On 21st December, 1997, Nago City held a non-binding referendum on the construction of an offshore heliport envisaged as the replacement for MCAS (Marine Corps Air Station) Futenma. Agreement between the Japanese and American governments was reached in 1996 to return the Futenma site, but on condition that an alternative site be found within Okinawa Prefecture. After various surveys of prospective sites had been undertaken, Nago emerged as the best potential location. An immediate reaction to this announcement was the formation of a multi-faceted anti-heliport group. The heliport, it was argued, would not only have a detrimental effect on the largely unspoilt local environment but it would increase the chances of local people falling victim to military related crimes. Although Nago currently plays host to all of Marine Camp Schwab and the Henoko Ordinance Depot, as well as small portions of both Marine Camp Hansen and the Yaedake Communications Site, relative to the large size of the district and the heavier military base burdens of several others (like Kin, Kadena and Yomitan) it does not have the dubious honour of being a bona fide "base town." It is precisely this condition that the opponents of the heliport hope to protect.

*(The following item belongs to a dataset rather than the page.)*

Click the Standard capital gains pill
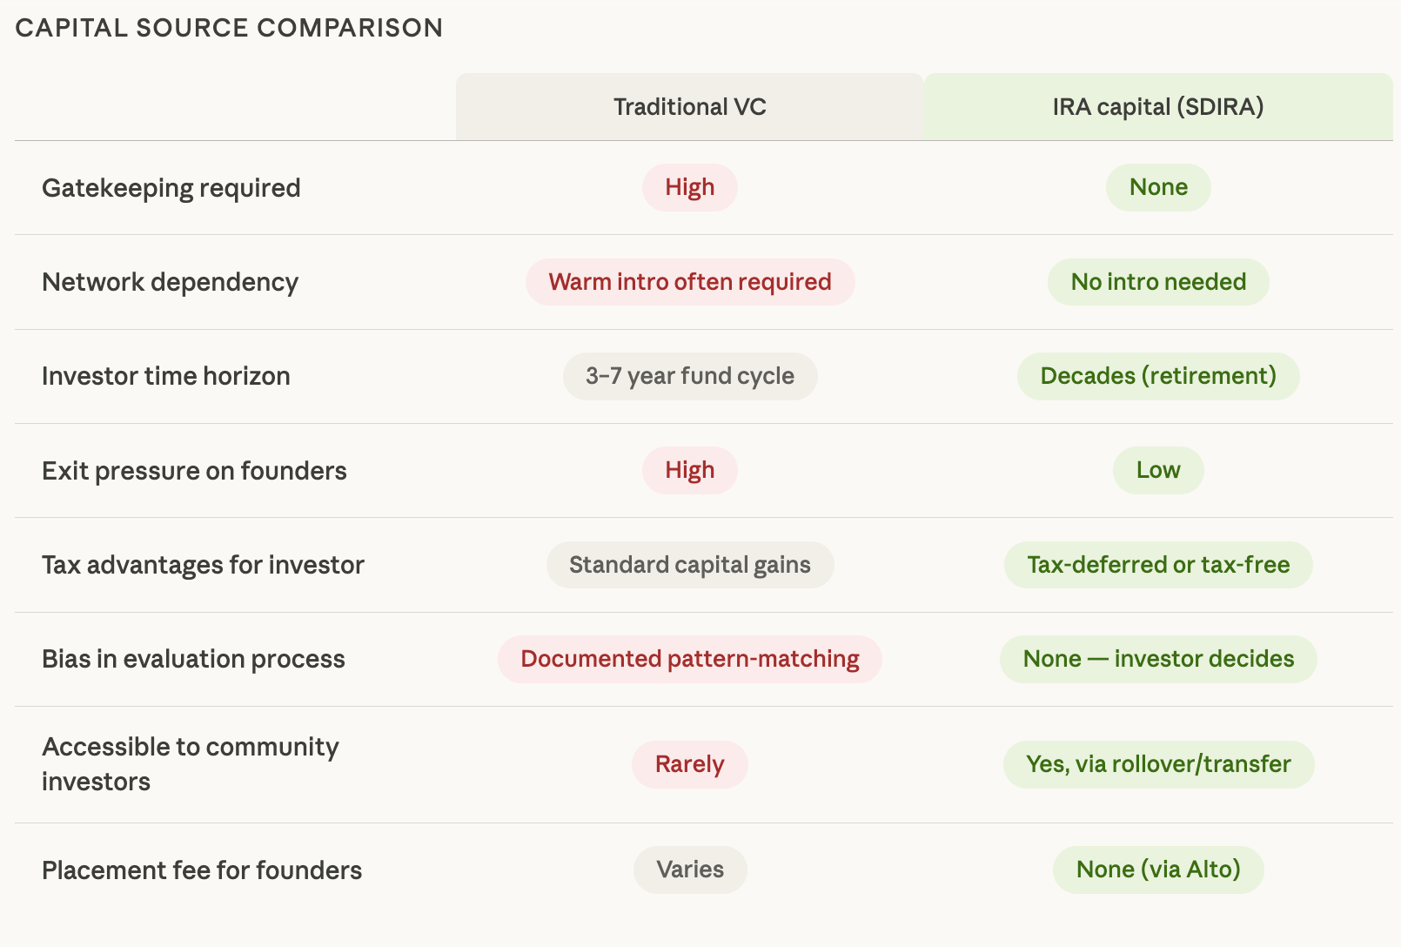 (689, 565)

A petition denouncing the construction plans and calling for a referendum was swiftly organised, and the signatures of half of Nago's eligible voters obtained. Nago Mayor, Higa Tetsuya, added his support for a referendum on the grounds that the proposed heliport would have a significant impact on the community. As the anti-heliport group was garnering more and more support, of course, an opposing group, made up principally of local businessmen, began putting forward an alternative argument. They contended that a new heliport would bring with it economic opportunities that would significantly benefit the people of Nago. Given the experiences of other "base towns," this was by no means a mendacious assertion. For this group, the good would significantly outweigh the bad. The central Japanese government in Tokyo, obviously anxious to encourage the views of the heliport proponents over its opponents, made all the right noises at the right times. Consideration of Nago's environment was promised and a healthy economic development and promotion package for Okinawa's northern region was unveiled to coincide with the build-up to the referendum. Thus, the battle lines were drawn.

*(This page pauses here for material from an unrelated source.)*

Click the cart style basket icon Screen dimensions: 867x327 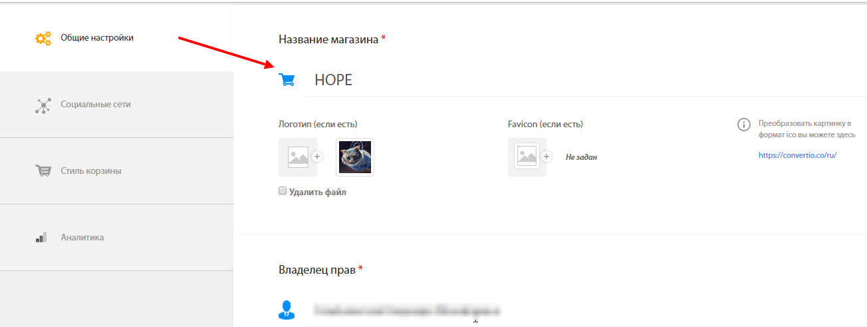tap(43, 171)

Total number of eligible voters in Nago: 38,176
Total number of actual voters on Sunday (including absentee voters): 31,477
Voter turnout: 82.45%
Voting by option:
1) Agree with heliport construction plan - 2,562 (8.13%)
2) Agree with heliport construction because of potential economic benefits and government's promises to protect the environment - 11,705 (37.18%)
3) Opposed to heliport - 16,254 (51.63%)
4) Opposed to heliport because don't expect any economic benefits or commitment to environmental protection - 385 (1.22%)
Spoilt ballots, etc - 571 (1.81%)
A good result for the anti-heliport groups. If the "trick" questions (2 and 4) had not been inserted the victory would likely have been more emphatic. That said, Tokyo certainly managed to get the economic incentive message across fairly well during the build-up as is evidenced by the number choosing option 2. The low figure in option 4 seems to indicate that those opposed were basically driven by principle rather than any economic motivations. In the hours leading up to the count the pro-group seemed to think that it had done enough to secure a victory. The sour faces to be seen at the HQ in its aftermath tends to back up the idea that they genuinely believed they were in with a good chance. Mr Miyagi and his anti-heliport boys probably carried on screaming "banzai" late into the night (I wonder how many of them glad that they don't have to keep wearing those horrible flourescent yellow jackets around any more?).
Disappointed might be the best way to describe the central government's feelings about the results, though the short comments from the party leaders were not particularly illuminating. Tokyo surely knows that the referendum was merely the first step in the heliport process. The battle began in earnest Monday (22nd December), with Higa Tetsuya, the Nago Mayor, and Governor Ota faced with many decisions as to how to respond. The irony, after all of the efforts put into the referendum by the pro- and anti-heliport factions, of course, is that the referendum results may ultimately have little impact on the decision to take or reject the heliport.
Governor Ota would invariably reject the relocation to Nago on principle, but has also the entire prefecture to consider when deciding. This has been the gist of his statements in the post-vote period. Should he believe that Tokyo's commitment to Okinawa's economic development is strong, provided his complicity on the heliport is forthcoming, he may seek to accept the deal for Okinawa's greater good. His alternative is simply to say that the people of Nago have spoken, and that he has no intention of betraying them. These issues will surface during a scheduled meeting between Prime Minister Hashimoto and Governor Ota on Wednesday (24th December). Nago Mayor Higa has his job cut out for him. I would think that he would be morally obliged to accept the majority opinion on the matter, though he is by no means legally obliged. The anti-heliport group, led by the energetic Mr Miyagi, was the first to demand an audience with the Mayor. That meeting has been scheduled for today (23rd December). What seems clear, however, is that Ota and Higa must get together and avoid turning this into a long-running saga. Tokyo might profit from indecision and chaos.